How to Game Silicon Valley’s System - hugs
http://www.wired.com/2015/02/moneyball-for-startups/
======
martinkl
The article is essentially arguing that entrepreneurs should be contrarian:
not set up shop in the same place as everyone else, not try to hire the same
people as everyone else, not have the same office setup as everyone else, etc.
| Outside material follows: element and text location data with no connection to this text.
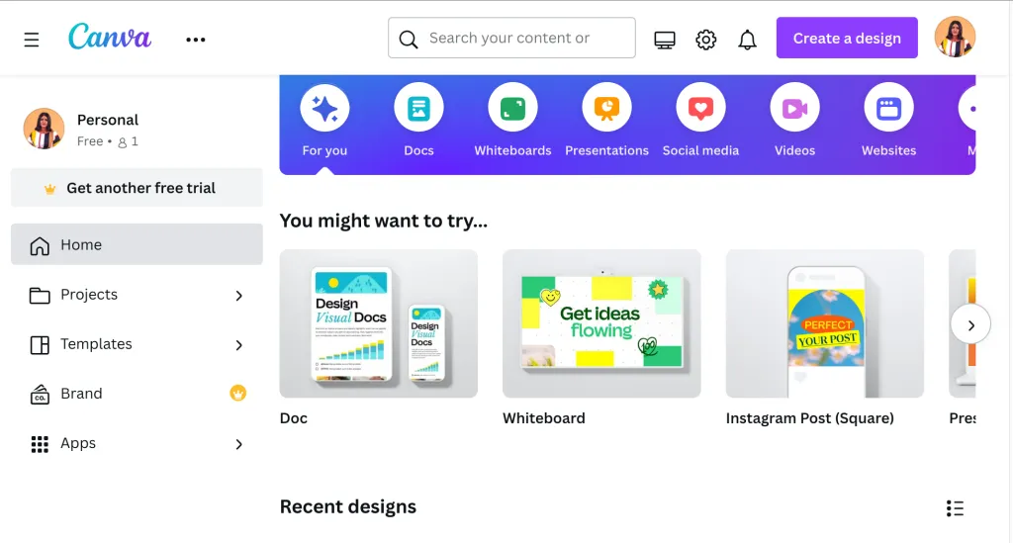Toggle list view for Recent designs
Image resolution: width=1013 pixels, height=543 pixels.
(955, 508)
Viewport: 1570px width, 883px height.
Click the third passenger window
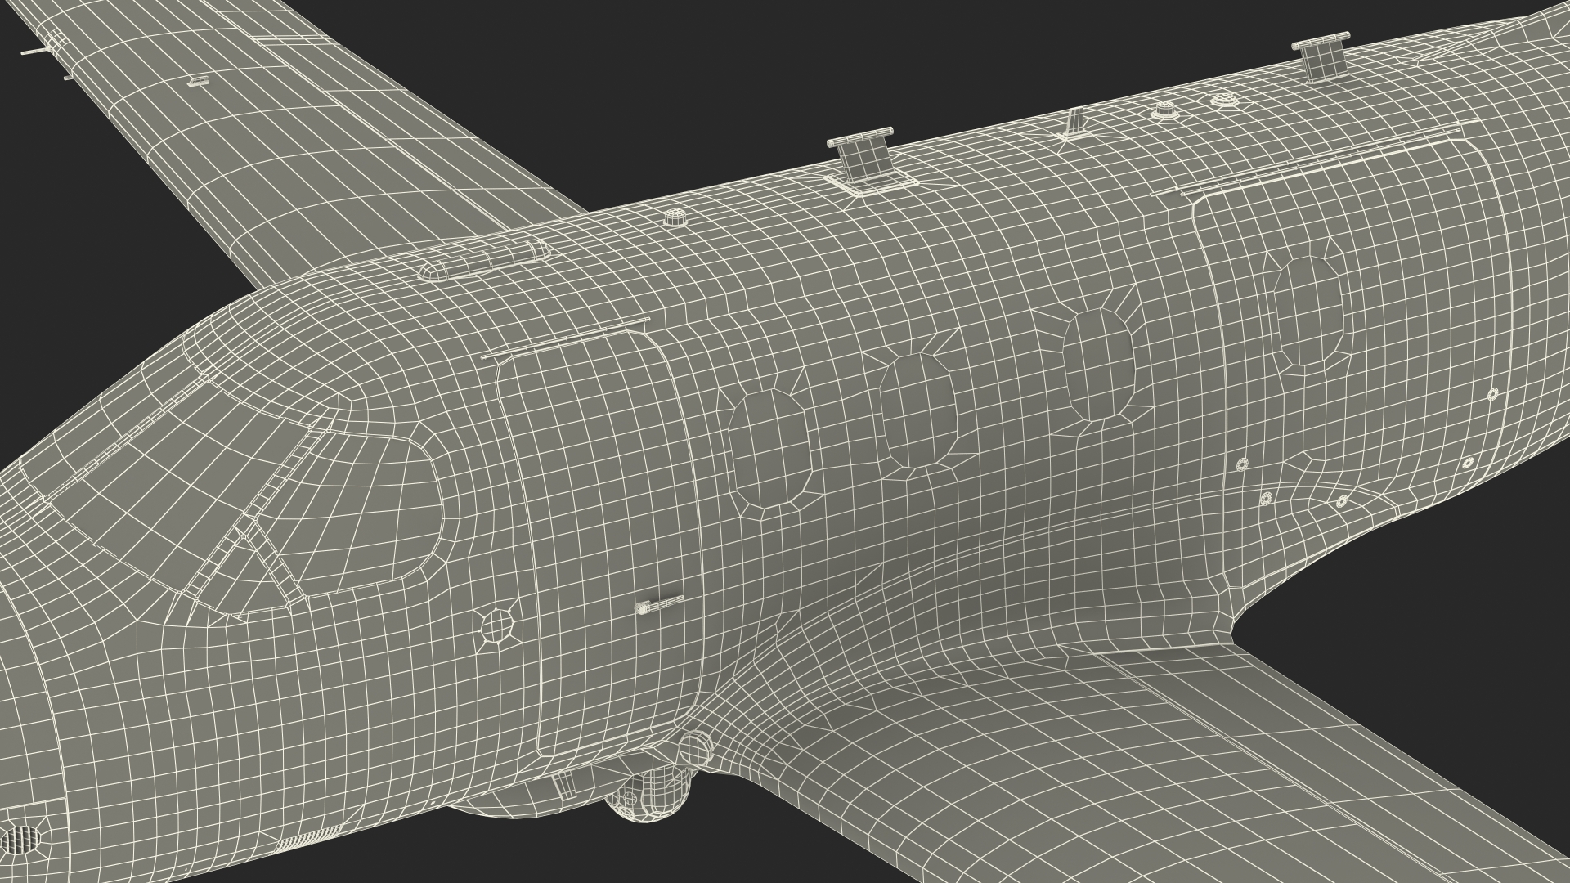point(1100,365)
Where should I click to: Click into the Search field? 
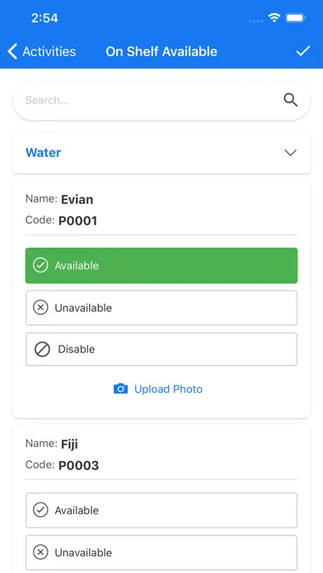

Of course, to win, it's not sufficient to be contrarian — you have to be both
contrarian and right. Whether or not these choices are right for you is
probably highly dependent on what you're doing. But the idea of being
contrarian, and not always following the received wisdom, is sound.

------
csbrooks
I always took "cultural fit" to mean stuff like, do you prefer to work only
with Big Design Up Front, or are you cool with a more Agile process? Are you
more comfortable at a big company, or a small one? Do you take yourself
seriously, or are you willing to joke around a bit? How do you deal with
changing requirements?

Not something like "what kind of music do you like". That shouldn't be a
factor in hiring. Right?

------
nakedrobot2
The main idea of this article is that you should hire normal "older" (aka
people over 30 with children, and women, and minorities? really!?) people and
allow them to have a life.

Crap like this is why I stay far away from silicon valley. The saddest part
is, it is mostly true.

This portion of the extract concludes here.